• **Seçki**
Emsal Mahkeme Kararı İstanbul Anadolu 13. Asliye Ticaret Mahkemesi 2022/846 E. 2023/858 K. 05.12.2023 T.

Görüntülediğiniz mahkeme kararı kesinleşmiş bir karardır.

T.C. İstanbul Anadolu 13. ASLİYE TİCARET MAHKEMESİ

ESAS NO : 2022/846
KARAR NO : 2023/858

DAVA : Tazminat (Haksız Fiilden Kaynaklanan)
DAVA TARİHİ : 07/11/2022
KARAR TARİHİ : 05/12/2023

Mahkememizde görülmekte olan Tazminat (Haksız Fiilden Kaynaklanan) davasının yapılan açık yargılaması sonunda,

GEREĞİ DÜŞÜNÜLDÜ:
Davacı vekili dava dilekçesinde özetle; 25.04.2022 tarihinde, müvekkiline ait —- plakalı araç ile—–plakalı araç arasında, maddi hasarlı trafik kazası meydana geldiğini, müvekkiline ait aracın kazada %0,—- plakalı aracın ise %100 kusurlu olduğunu, müvekkilinin aracında huzurdaki davaya konu kaza sebebiyle reel değer kaybı oluştuğunu, sigorta şirketine reel değer kaybı talebi için 09.05.2022 tarihinde başvuru yapıldığını, herhangi bir dönüş olmadığını beyan ederek HMK 107. maddesi uyarınca fazlaya ilişkin talep ve dava hakları saklı kalmak kaydı ile; müvekkiline ait araçta meydana gelen 100,00 TL reel değer kaybı bedelinin kaza tarihinden itibaren işleyecek olan avans faizi ile birlikte davalıdan tahsiline, yargılama giderleri ile vekalet ücretinin davalı yana tahmiline karar verilmesini talep ve dava etmiştir.
Davalı vekili cevap dilekçesinde özetle; 25/04/2022 tarihli kazaya karıştığı belirtilen —–plakalı aracın, müvekkili şirket —— nezdinde —- numaralı —- vadeli Karayolu Motorlu Araçlar Zorunlu Mali Sorumluluk Sigorta Poliçesi (Trafik Poliçesi) ile sigortalı bulunduğunu, ilgili kazaya ilişkin daha önce 2.031,00 TL davacıya ait aracın hasardan onarım bedeli için ödendiğini, ardından değer kaybı talebine istinaden açılmış olan dosyadan da davacı yana yapılan hesaplama sonrası 145,00 TL ödeme yapıldığını, müvekkili şirketin sorumluluğu sigortalısının kusur sorumluluğu ve nihayetinde poliçe teminat limitinden kalan ile sınırlı olduğunu beyan ederek davanın reddine karar verilmesini talep etmiştir.

• **Kısa görev 1**
Mahkeme kararına göre sigorta şirketine reel değer kaybı talebi için hangi tarihte başvuru yapılmıştır?

• **Satır listesi**
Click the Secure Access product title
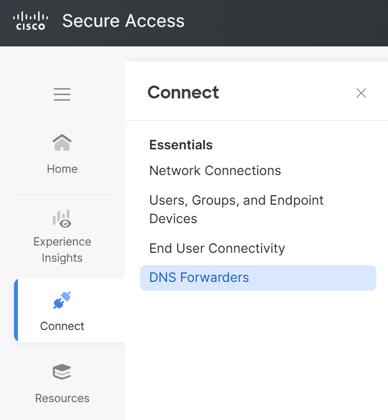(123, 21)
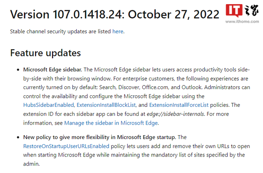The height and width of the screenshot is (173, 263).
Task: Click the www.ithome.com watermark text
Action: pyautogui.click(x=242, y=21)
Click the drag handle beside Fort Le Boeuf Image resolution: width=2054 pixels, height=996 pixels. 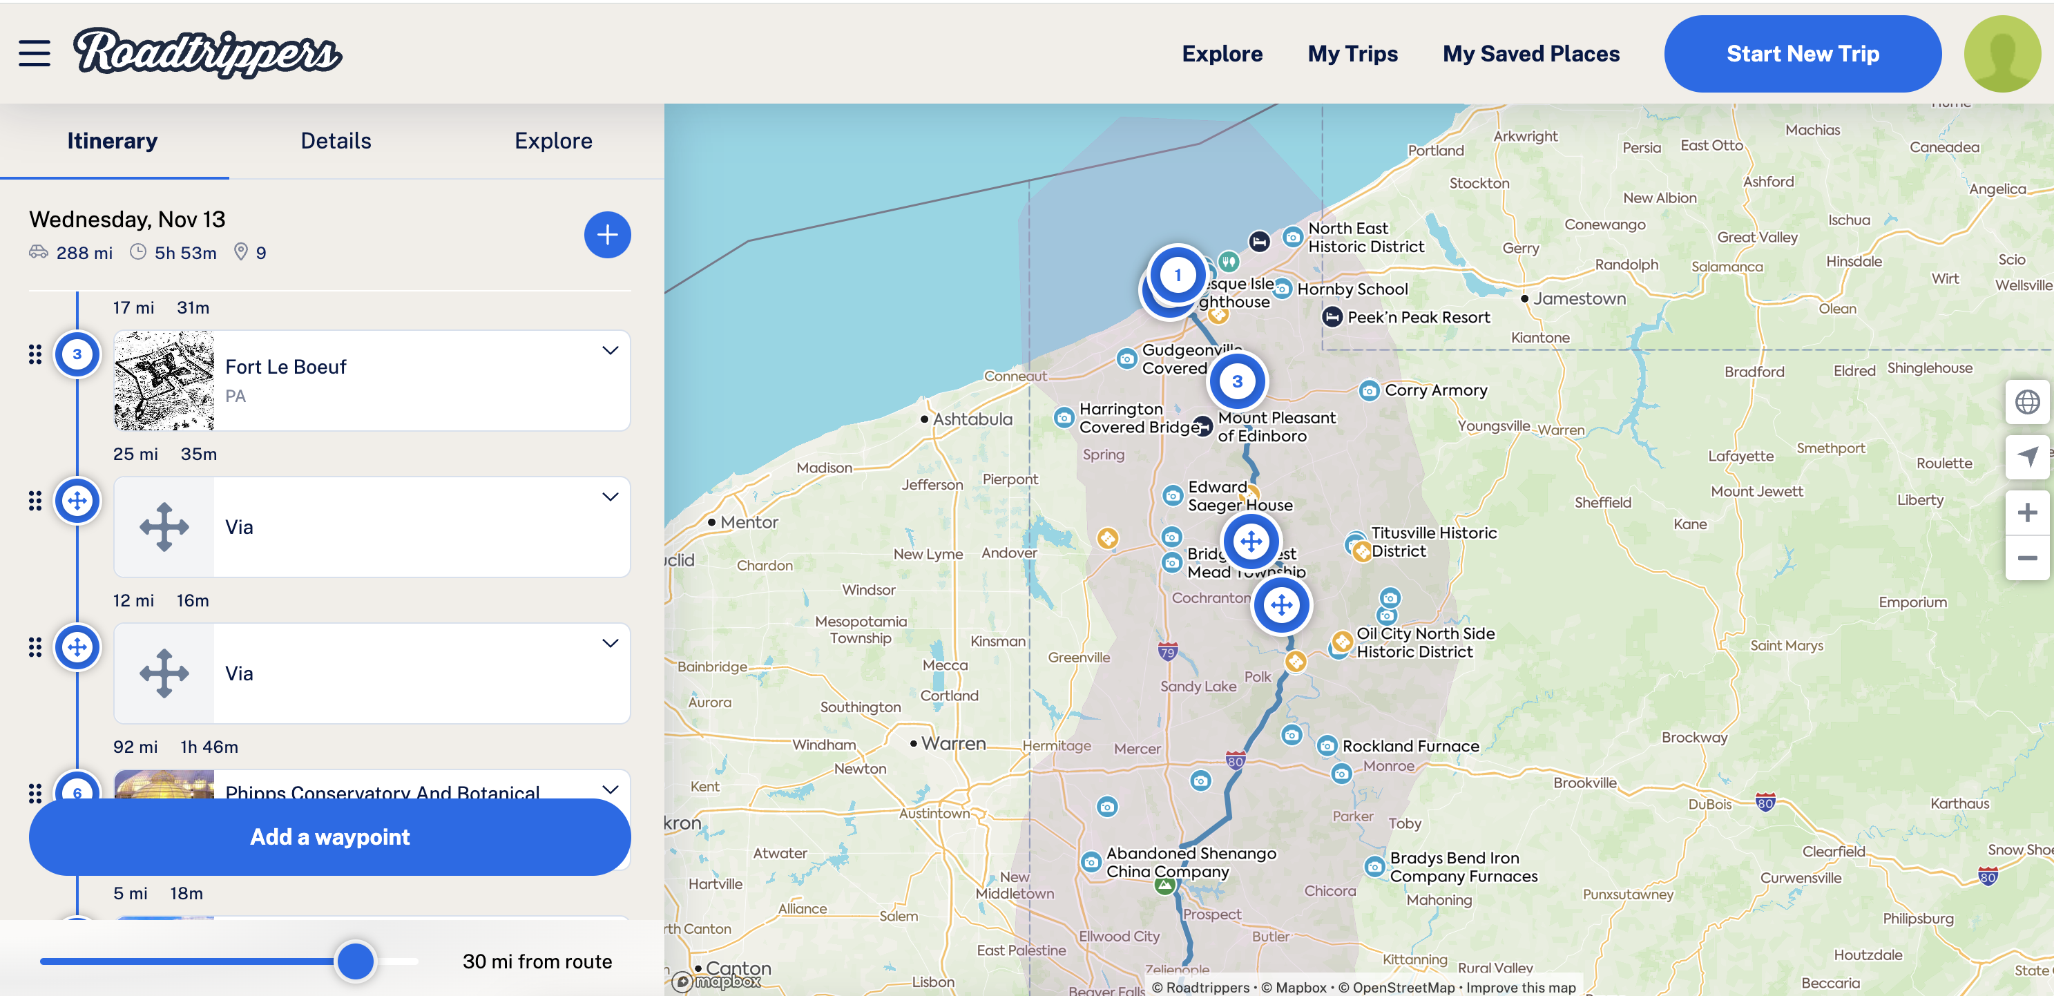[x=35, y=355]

==

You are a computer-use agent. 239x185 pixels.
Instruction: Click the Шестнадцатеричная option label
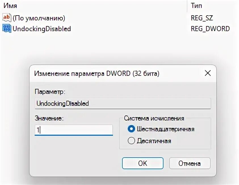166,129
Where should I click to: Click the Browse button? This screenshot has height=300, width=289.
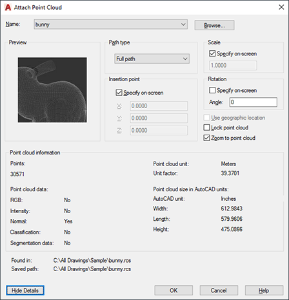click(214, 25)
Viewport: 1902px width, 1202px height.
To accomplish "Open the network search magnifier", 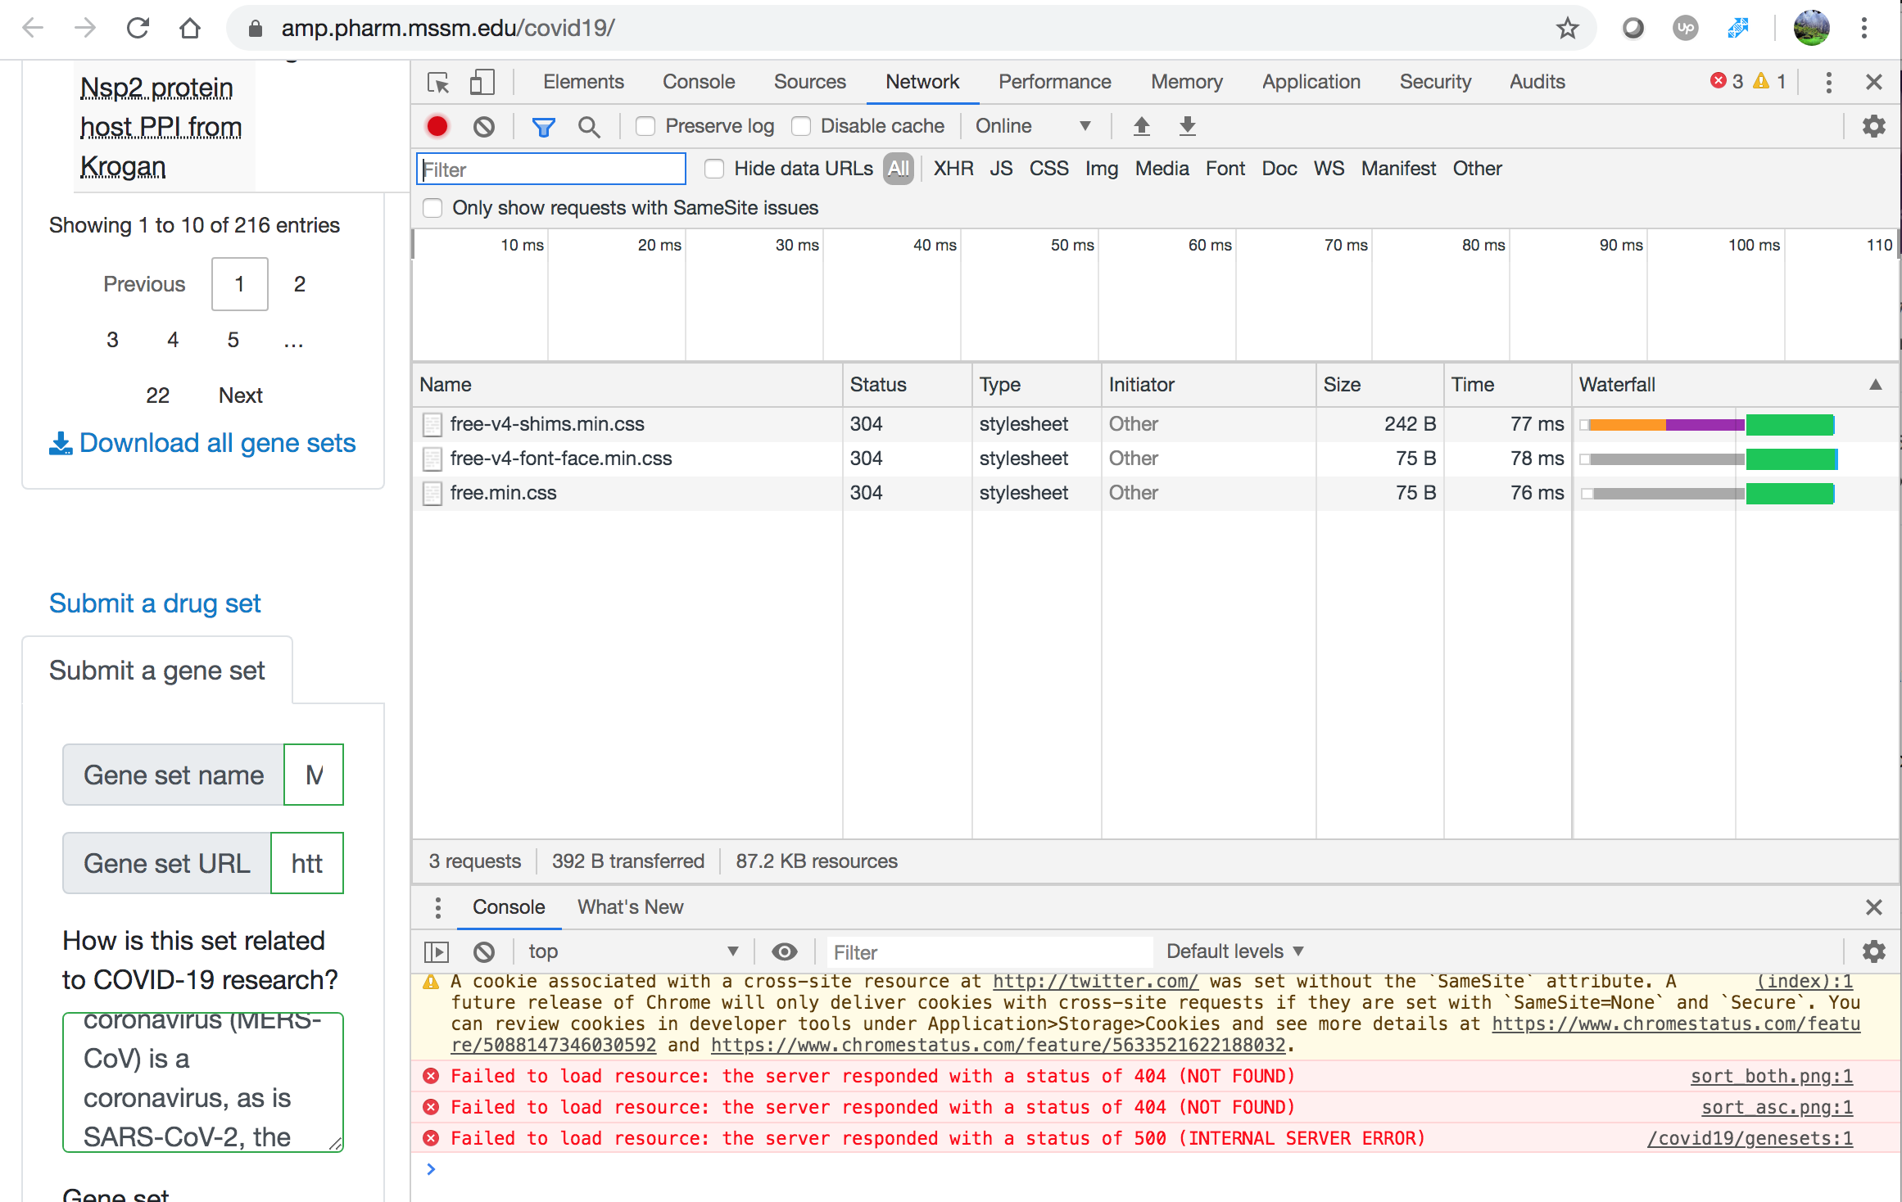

• **Kısa görev 2**
Satırlardan "Where should I" ifadesinin geçtiği satırla başlayıp "the network search" ifadesinin geçtiği satıra kadar uzananları, iki uç satır da dahil olmak üzere aynen kopyala. Resimleri yanıta alma.

• **Doğru sonuç 1**
09.05.2022 tarihinde.

• **Doğru sonuç 2**
Where should I click to: Click the Browse button? This screenshot has height=300, width=289.
click(214, 25)
Viewport: 1902px width, 1202px height.
To accomplish "Open the network search magnifier", 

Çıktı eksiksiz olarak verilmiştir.